• [What the task asks] Take every line of the material below that includes the string "window" and copy it out.

• [Data excerpts]
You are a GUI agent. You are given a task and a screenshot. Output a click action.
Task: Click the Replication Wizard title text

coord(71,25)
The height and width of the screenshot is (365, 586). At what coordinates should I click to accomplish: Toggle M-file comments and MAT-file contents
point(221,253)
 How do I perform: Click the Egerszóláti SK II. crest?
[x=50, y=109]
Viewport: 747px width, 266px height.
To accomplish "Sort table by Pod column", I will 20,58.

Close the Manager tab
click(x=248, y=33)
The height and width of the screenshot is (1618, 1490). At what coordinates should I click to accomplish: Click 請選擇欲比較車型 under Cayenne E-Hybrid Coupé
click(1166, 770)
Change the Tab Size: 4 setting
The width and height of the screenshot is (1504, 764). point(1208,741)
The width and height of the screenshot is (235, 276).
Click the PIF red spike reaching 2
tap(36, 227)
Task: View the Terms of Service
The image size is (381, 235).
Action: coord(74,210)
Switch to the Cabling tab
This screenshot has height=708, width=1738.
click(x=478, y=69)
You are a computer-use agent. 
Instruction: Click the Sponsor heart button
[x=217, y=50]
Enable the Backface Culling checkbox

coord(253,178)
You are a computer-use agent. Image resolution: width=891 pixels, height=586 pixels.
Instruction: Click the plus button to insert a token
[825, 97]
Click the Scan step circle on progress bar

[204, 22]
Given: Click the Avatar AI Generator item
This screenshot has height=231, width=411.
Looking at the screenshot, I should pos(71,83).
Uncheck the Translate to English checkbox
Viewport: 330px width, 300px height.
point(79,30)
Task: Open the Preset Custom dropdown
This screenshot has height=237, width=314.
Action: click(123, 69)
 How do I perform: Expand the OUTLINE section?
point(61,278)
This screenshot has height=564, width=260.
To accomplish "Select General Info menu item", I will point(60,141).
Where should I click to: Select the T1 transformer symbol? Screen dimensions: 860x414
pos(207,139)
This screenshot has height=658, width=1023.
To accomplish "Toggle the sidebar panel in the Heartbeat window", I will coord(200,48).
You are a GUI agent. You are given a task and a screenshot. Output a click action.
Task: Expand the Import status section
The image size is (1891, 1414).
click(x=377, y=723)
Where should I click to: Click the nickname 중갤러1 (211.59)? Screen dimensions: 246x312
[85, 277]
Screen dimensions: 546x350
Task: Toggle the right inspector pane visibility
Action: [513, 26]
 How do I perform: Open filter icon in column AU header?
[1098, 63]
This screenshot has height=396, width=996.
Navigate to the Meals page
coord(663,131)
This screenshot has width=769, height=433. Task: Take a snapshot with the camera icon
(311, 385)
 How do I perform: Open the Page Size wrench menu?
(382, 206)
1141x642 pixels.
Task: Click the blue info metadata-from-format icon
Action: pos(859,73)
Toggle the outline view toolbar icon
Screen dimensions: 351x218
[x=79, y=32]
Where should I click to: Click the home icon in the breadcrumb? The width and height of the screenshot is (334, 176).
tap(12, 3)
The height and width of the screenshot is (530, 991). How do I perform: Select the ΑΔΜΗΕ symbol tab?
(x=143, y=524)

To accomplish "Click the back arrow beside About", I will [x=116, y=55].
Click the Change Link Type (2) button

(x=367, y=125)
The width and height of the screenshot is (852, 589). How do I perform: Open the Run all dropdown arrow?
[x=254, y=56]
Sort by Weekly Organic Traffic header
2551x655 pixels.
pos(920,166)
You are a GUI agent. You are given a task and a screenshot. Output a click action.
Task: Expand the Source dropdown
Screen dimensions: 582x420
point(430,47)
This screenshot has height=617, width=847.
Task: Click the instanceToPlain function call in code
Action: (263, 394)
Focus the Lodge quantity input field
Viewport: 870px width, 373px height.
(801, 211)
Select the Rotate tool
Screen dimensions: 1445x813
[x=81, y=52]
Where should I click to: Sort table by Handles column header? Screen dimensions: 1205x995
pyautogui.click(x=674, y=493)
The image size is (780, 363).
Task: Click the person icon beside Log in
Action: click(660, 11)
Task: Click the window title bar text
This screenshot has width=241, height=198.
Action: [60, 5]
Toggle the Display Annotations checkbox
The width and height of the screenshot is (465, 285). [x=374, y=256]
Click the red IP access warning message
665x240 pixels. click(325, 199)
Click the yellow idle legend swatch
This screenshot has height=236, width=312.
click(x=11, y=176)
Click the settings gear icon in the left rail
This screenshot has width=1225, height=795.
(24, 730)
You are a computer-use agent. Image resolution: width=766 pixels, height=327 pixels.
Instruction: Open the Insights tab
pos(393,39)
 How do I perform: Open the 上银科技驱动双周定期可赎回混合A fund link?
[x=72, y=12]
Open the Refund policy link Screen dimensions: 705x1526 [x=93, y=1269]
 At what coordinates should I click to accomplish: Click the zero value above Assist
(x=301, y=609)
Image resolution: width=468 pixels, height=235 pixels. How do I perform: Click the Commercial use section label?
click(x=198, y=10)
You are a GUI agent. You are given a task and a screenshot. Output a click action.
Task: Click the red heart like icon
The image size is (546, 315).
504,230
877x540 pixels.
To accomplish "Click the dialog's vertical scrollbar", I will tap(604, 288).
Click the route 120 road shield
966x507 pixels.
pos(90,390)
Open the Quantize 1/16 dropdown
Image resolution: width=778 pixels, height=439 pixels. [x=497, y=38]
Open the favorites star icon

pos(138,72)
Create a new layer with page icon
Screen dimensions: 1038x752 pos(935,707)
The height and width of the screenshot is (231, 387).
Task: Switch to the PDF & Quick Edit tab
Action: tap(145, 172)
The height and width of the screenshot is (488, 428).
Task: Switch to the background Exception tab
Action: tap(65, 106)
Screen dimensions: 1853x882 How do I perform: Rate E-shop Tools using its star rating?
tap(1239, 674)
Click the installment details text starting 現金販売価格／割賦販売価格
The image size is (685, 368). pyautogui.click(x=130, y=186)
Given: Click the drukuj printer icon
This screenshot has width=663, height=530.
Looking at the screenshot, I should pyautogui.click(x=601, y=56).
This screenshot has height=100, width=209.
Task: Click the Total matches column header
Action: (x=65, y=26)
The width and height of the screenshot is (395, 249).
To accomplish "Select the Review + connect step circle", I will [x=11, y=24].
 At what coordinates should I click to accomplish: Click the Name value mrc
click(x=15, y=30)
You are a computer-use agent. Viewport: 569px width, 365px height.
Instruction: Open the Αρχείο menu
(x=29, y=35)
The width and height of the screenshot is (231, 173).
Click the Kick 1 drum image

• [Answer to this exercise]
To accomplish "Toggle the sidebar panel in the Heartbeat window", I will coord(200,48).
Task: Click the window title bar text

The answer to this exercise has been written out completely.